Joe Patterson - May 21, 2019 11:48 am
Edna B. - May 21, 2019 1:05 pm
Sean, I just love how you listen and find a story where ever you go. There are so many interesting folks out there and we’re getting to meet a lot of them through you. Thank you. You have a wonderful day, hugs, Edna B.
BJean - May 21, 2019 1:29 pm
Sean, I’d say you’ve gotten over any “attachment issues” you may have ever had! Sometimes kids from “broken” homes” grow up with those. But you just hone in on people and don’t let go. I love it! Your radar seems to pick up on the essence of a person behind the appearance, and you don’t turn away. Love.
Tina Harman - May 21, 2019 2:01 pm
This touched my heart more than I can tell you. I was a foster child, and I can promise you that you are absolutely right about children needing loving touches. Also, I love the way you listen to people and really hear them. Then you share it with all of us. Thank you so much. You have a tremendous gift!
Shelton A. - May 21, 2019 2:06 pm
Affection and touch does improve a baby’s health in the short term and long term. God bless her for stepping up and taking a risk with that child. She is a life saver! Thanks for one of your best so far.
Heather Felt - May 21, 2019 2:37 pm
As another mom who adopted a little Hispanic girl (and boy) from Colombia, I have to say mine are breathtaking as well. The perfect word. Sean, you’re a highlight of every day. Don’t ever stop writing.

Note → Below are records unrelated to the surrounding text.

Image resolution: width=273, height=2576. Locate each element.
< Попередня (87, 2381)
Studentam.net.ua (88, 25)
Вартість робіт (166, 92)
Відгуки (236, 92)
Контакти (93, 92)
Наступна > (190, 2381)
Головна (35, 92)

Carla - May 21, 2019 3:06 pm
I’ve followed your blog for months and look forward to reading your new post each morning. This particular article really touched my heart. My husband and I adopted our two children from South Korea when they were babies. They are almost grown now, but will always be my babies. Adoption is a special and wonderful way to build a family.
Sharon Carr - May 21, 2019 3:44 pm
This one made me cry. Except the salmon sushi part.

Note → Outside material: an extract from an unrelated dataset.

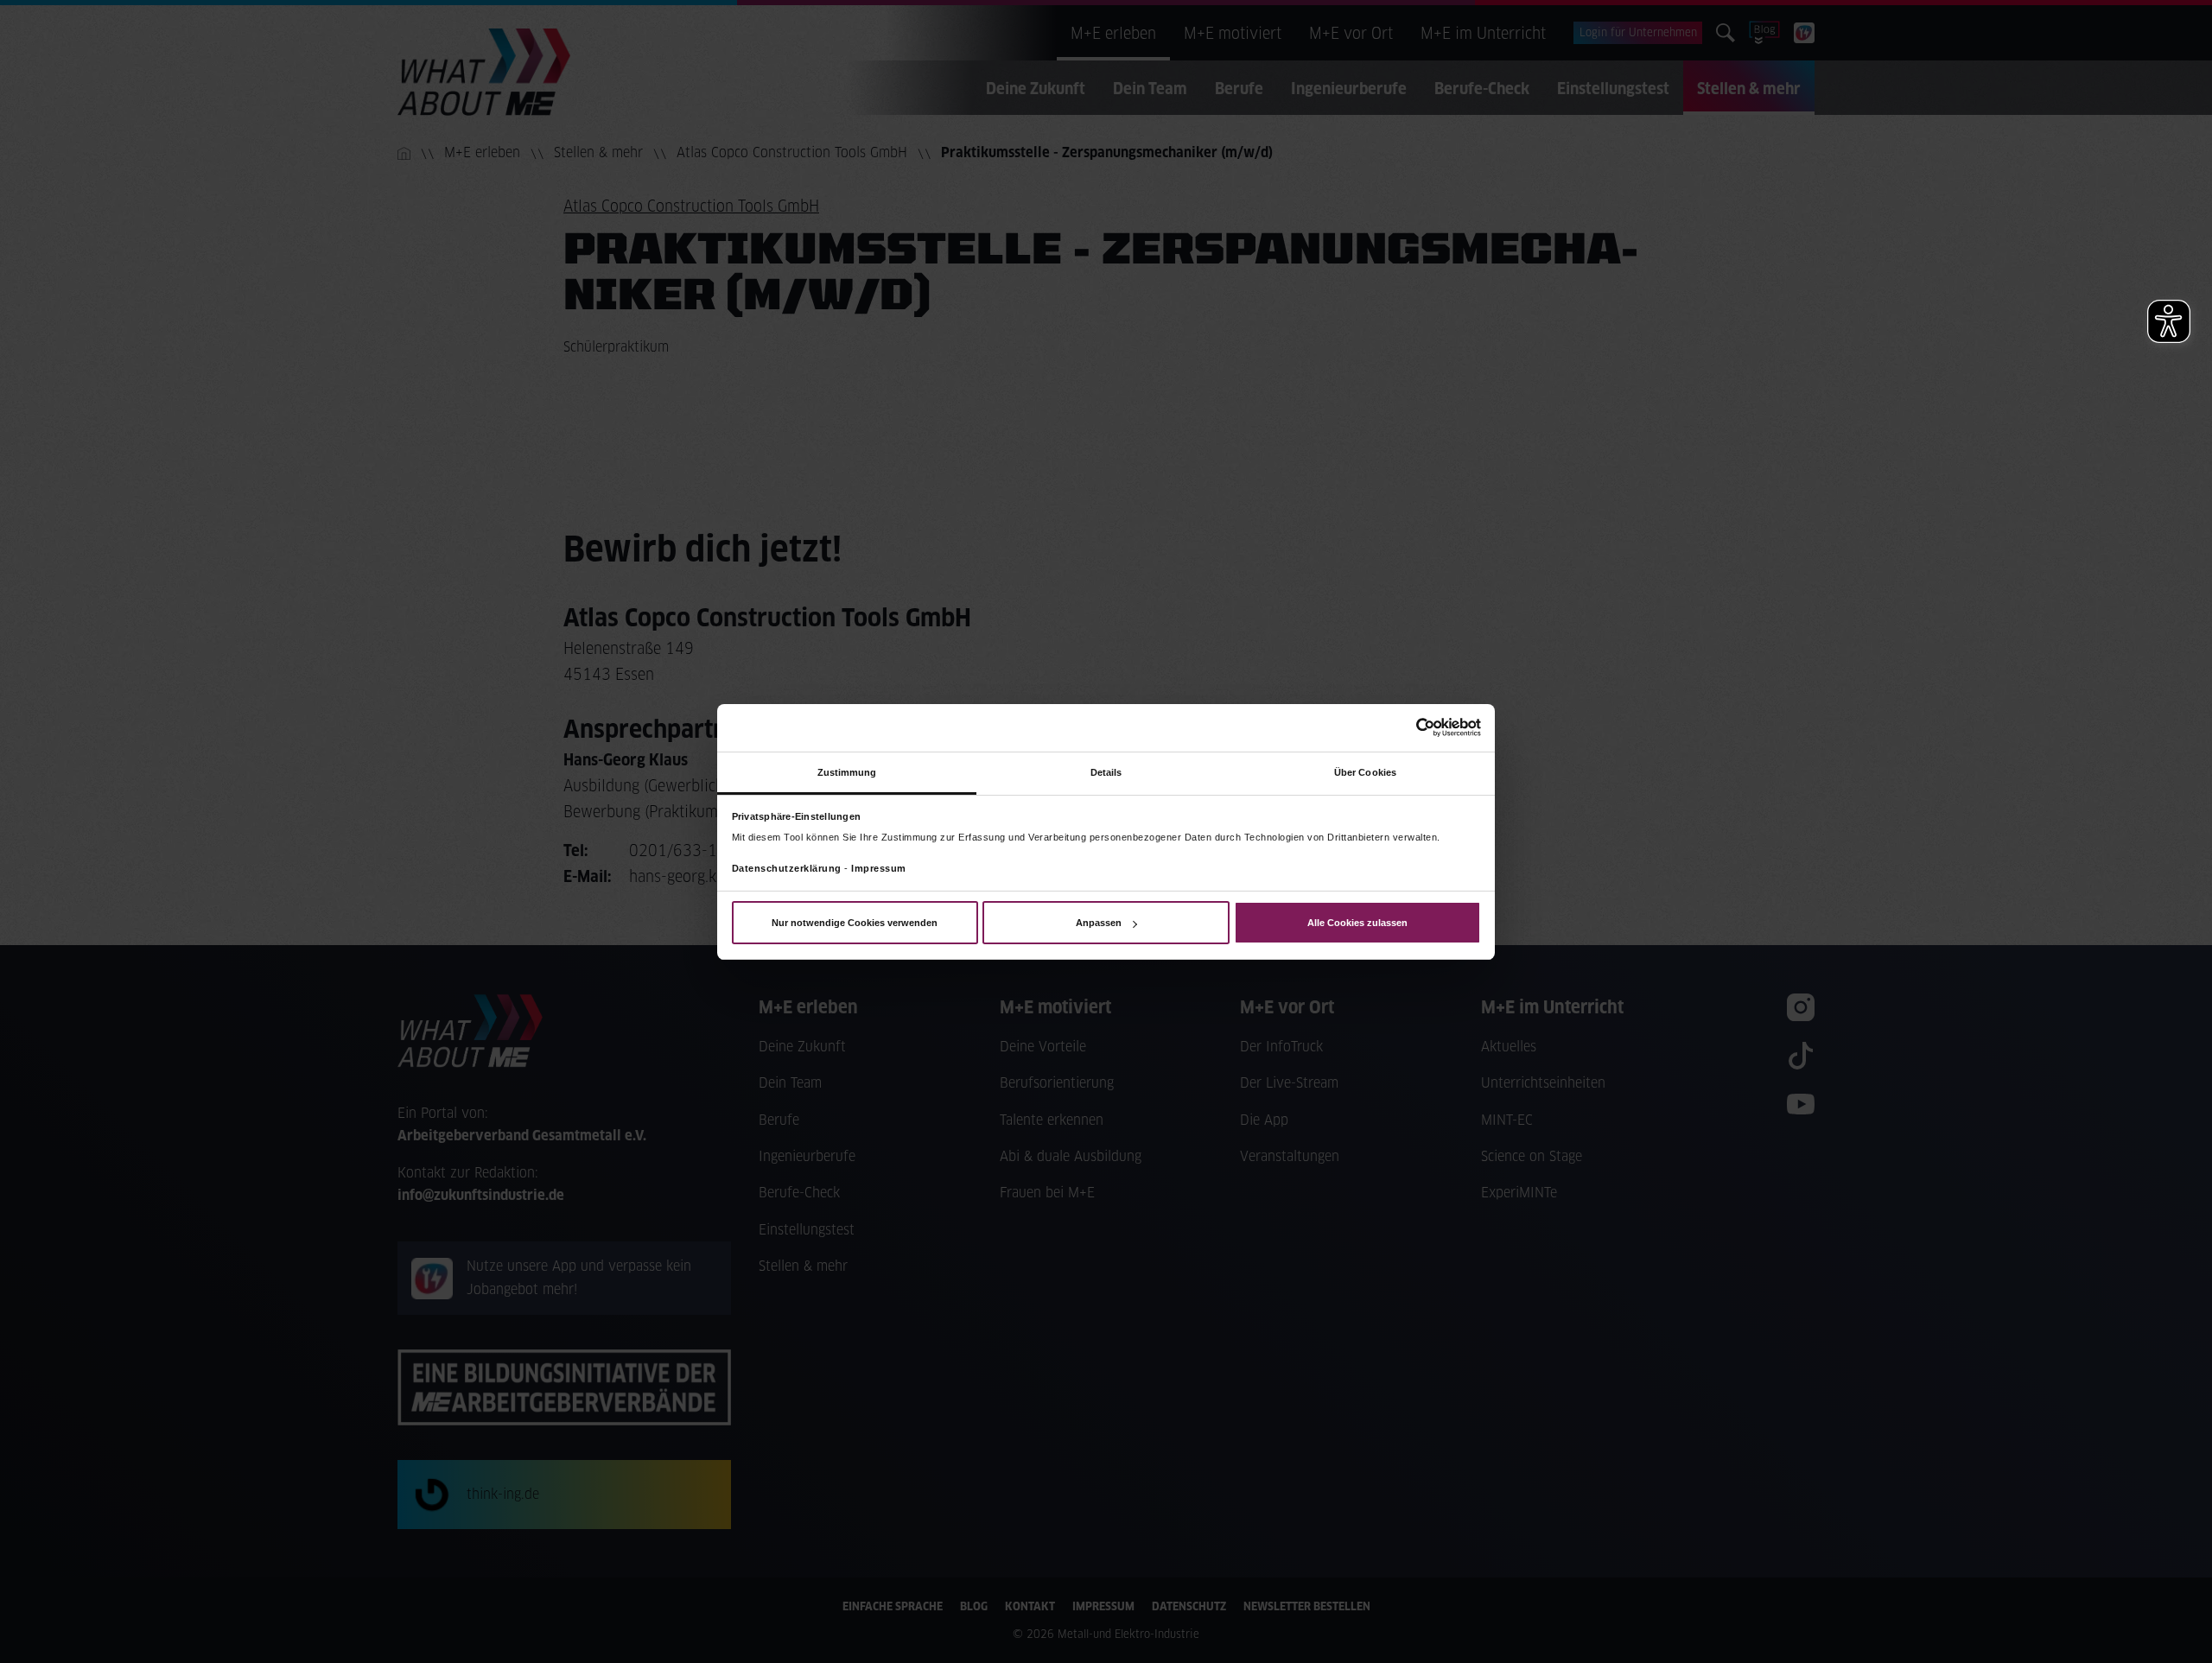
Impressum (878, 868)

Alice Riley - May 21, 2019 4:35 pm
I love your stories.
Ala Red Clay Girl - May 21, 2019 4:55 pm
I also adopted a Hispanic baby when I thought I was long past the baby rearing stage. I have never regretted that decision. BTW, I just read Southern Living (June issue), “50 Reasons to Love Summer in the South”. Reason no. 31 was Sean of the South’s podcasts. Only I would have ranked you at no. 1 and it wouldn’t have only been for the summer but year-round!
Jack Darnell - May 21, 2019 9:45 pm
Some people actually follow their heart to the full extent. Granny knew what she wanted to do and did it. I love it.
Good one dude.
Sherry & jack over in NC
John OBryan - May 26, 2019 12:24 am
I can attest, I married an emotional Latina at age 57, wish I had met her when I was 17. She is amazing.
Catherine VanDruff - June 21, 2019 12:10 pm
Love your posts. My sister-in-law got me started. Your one of the things I like to start my morning off with after my Bible study. (Bet your mama would like that.)
Lora Abernathy - June 21, 2019 9:36 pm
Loved this story. Thanks for sharing it.
Steve Tank Clark - June 22, 2019 2:22 am
I love your stories! They help get each day started! Keep them coming!